Il Gusto Proibito Dello Zenzero di Jamie Ford
Il Gusto Proibito Dello Zenzero
di Jamie Ford
Mentre ero sulla Transiberiana ho letto 10 libri, ho riscoperto la capacità immaginativa che ti può dare la lettura, era come vedere un film nella mia testa. Leggevo un libro al giorno il che ti da una sensazione molto diversa rispetto al leggere una decina di pagine nel letto prima d’addormentarsi.
Il libro che mi ha più colpito in questi giorni di lettura è stato Il gusto proibito dello zenzero
e ho scelto di parlarvene perché racconta un luogo, o più che altro dovrei direi un tempo, di cui noi in Italia sappiamo quasi nulla.
Il libro è ambientato negli anni 40, epoca della seconda guerra mondiale, ma a Seattle capitale indiscussa della musica Jazz.Il protagonista è un bambino cinese, che viene costretto dai genitori a frequentare una scuola americana. Negli anni ’40, ma direi che in alcuni casi ancora oggi, molte delle minoranze etniche emigrate viveva in veri e propri ghetti che riproducevano il loro paese d’origine, nell’architettura, tradizioni, cibo e mestieri. Così nella China Town di Seattle non si parlava inglese e sembrava più che altro un distretto di Canton. Questo atteggiamento ovviamente ha portato a una forte discriminazione da parte del lato “bianco” della città. Il libro inizia descrivendo la vita difficile di un ragazzino cinese, Hanry Lee, costretto a vivere in mezzo ai bianchi, ma poi si apre su una realtà che molti ignorano, me compresa. All’improvviso arriva una dolce ragazzina giapponese, con la quale Hanry instaura un’amicizia amorosa molto intensa, ma la vita spesso è più cinica della fantasia e la storia li costringe a separarsi.

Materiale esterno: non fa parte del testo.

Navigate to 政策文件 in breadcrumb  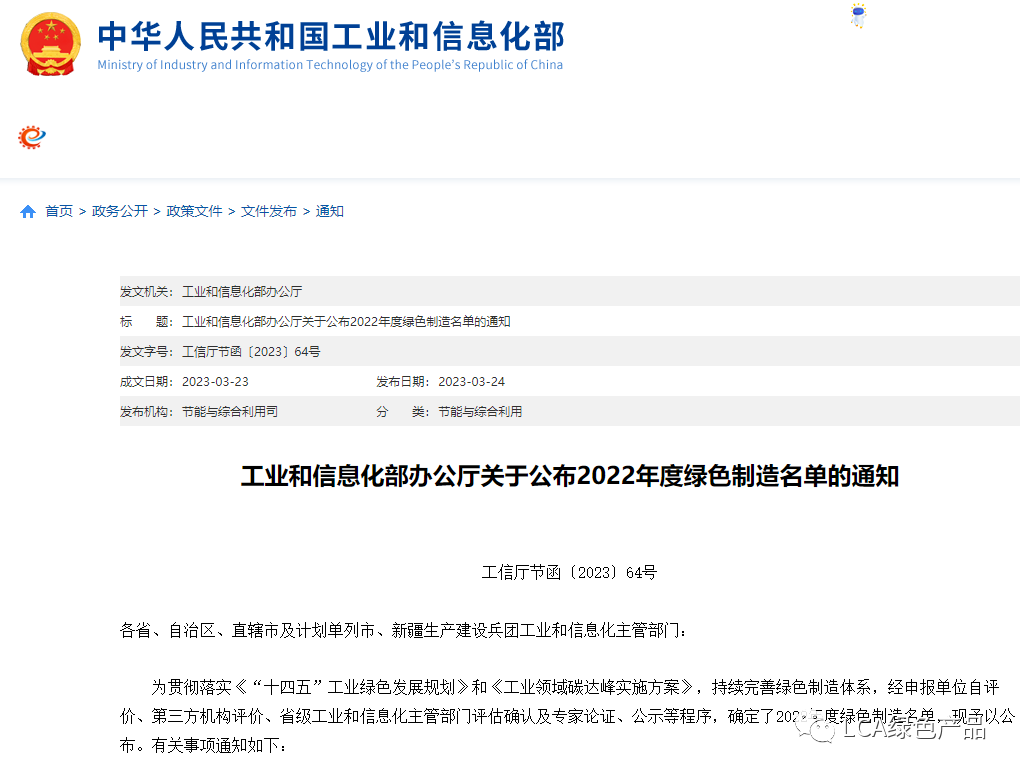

Dal 37 la Cina e il Giappone erano impegnati nella seconda guerra Sino-Giapponese (che ha portato in totale circa 18 milioni di morti), quindi erano acerrimi nemici, per la famiglia di Hanry non c’era peggiore scandalo che il figlio avesse amici giapponesi, così lui fa di tutto per tenere nascosto ai suoi questa relazione.

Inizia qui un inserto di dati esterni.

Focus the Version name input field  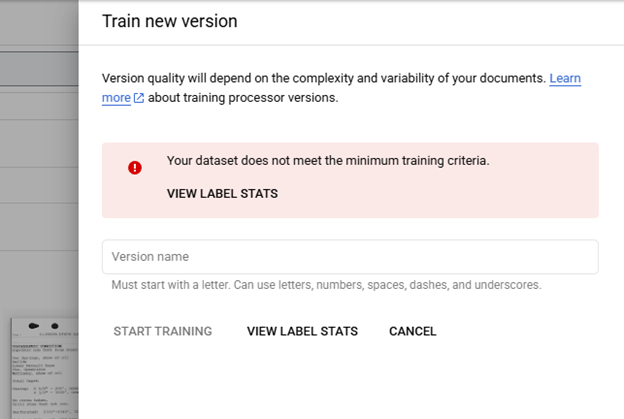tap(350, 257)

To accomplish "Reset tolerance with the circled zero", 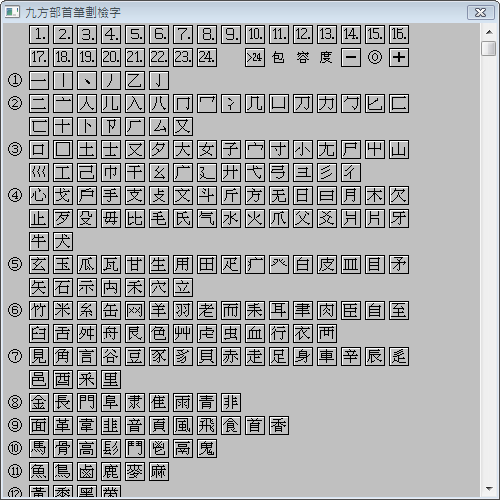I will (x=375, y=57).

Dopo l’attacco di Pearl Harbour nel 41 gli americani entrano in guerra contro i giapponesi e fanno una cosa che è davvero poco studiata, almeno in Europa: rinchiudono tutti i giapponesi d’America, anche quelli nati lì o di 3° generazione, in campi di lavoro. Migliaia di giapponesi sono stati costretti a lasciare i propri quartieri, a lasciare tutto, portando con sé solo una piccola borsa e a vivere in fattorie adibite in dormitori per mesi. Hanno occupato campi di lavoro per più di due anni, non erano campi di concentramento, non erano malmenati o costretti ai lavori forzati, ma di sicuro vivevano in condizioni precarie e soprattutto gli era impedita qualsiasi tipo di liberà. Il libro racconta questa tragica pagina di storia, che illumina quello che succedeva oltre oceano, quello che di solito in Europa non si studia perché ritenuto marginale rispetto alla nostra sanguinosa guerra. Il libro racconta molto bene Seattle con tantissimi riferimenti a luoghi reali a personaggi top della scena del jazz degli anni 40.

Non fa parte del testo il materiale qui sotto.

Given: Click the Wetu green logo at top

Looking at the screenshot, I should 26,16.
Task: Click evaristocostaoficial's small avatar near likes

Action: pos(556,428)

La storia ha sempre una doppia finestra letterale, da una parte il protagonista ormai adulto, la sua vita nei giorni nostri e il suo rapporto con il figlio, dall’altra i ricordi e la sua amicizia con la ragazza giapponese, alla fine le storie si intrecciano. Ovviamente c’è tanto amore, un amore puro e direi “superiore” che ti lascia con il sorriso sulle labbra, non vi svelo come finisce, ma vi assicuro che vi terrà inchiodati al libro. Mi è piaciuto un sacco, fa venire voglia di andare a Seattle e ripercorrere i luoghi del libro anche perché esistono tutti, Jamie Ford, d’origine cinese ha lavorato moltissimo nel processo di ricerca meticolosa di ricostruzione nella città di Seattle degli anni ’40, andrebbe letto anche solo per questo.